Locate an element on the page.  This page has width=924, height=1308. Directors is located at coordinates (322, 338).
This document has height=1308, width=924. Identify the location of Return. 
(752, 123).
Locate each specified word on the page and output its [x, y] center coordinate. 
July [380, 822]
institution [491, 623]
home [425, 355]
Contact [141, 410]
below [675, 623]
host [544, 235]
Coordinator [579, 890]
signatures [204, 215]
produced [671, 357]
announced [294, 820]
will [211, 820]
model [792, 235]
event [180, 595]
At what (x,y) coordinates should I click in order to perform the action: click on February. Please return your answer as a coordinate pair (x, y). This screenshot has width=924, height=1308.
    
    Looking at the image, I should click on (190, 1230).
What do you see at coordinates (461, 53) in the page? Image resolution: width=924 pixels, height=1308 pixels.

******

• Task details: Copy out all of the material above, swapping "Identify" for "Find" and leaving everything else as it is.

• Finished answer:
Locate an element on the page.  This page has width=924, height=1308. Directors is located at coordinates (322, 338).
This document has height=1308, width=924. Find the location of Return. 
(752, 123).
Locate each specified word on the page and output its [x, y] center coordinate. 
July [380, 822]
institution [491, 623]
home [425, 355]
Contact [141, 410]
below [675, 623]
host [544, 235]
Coordinator [579, 890]
signatures [204, 215]
produced [671, 357]
announced [294, 820]
will [211, 820]
model [792, 235]
event [180, 595]
At what (x,y) coordinates should I click in order to perform the action: click on February. Please return your answer as a coordinate pair (x, y). This screenshot has width=924, height=1308.
    
    Looking at the image, I should click on (190, 1230).
What do you see at coordinates (461, 53) in the page? Image resolution: width=924 pixels, height=1308 pixels.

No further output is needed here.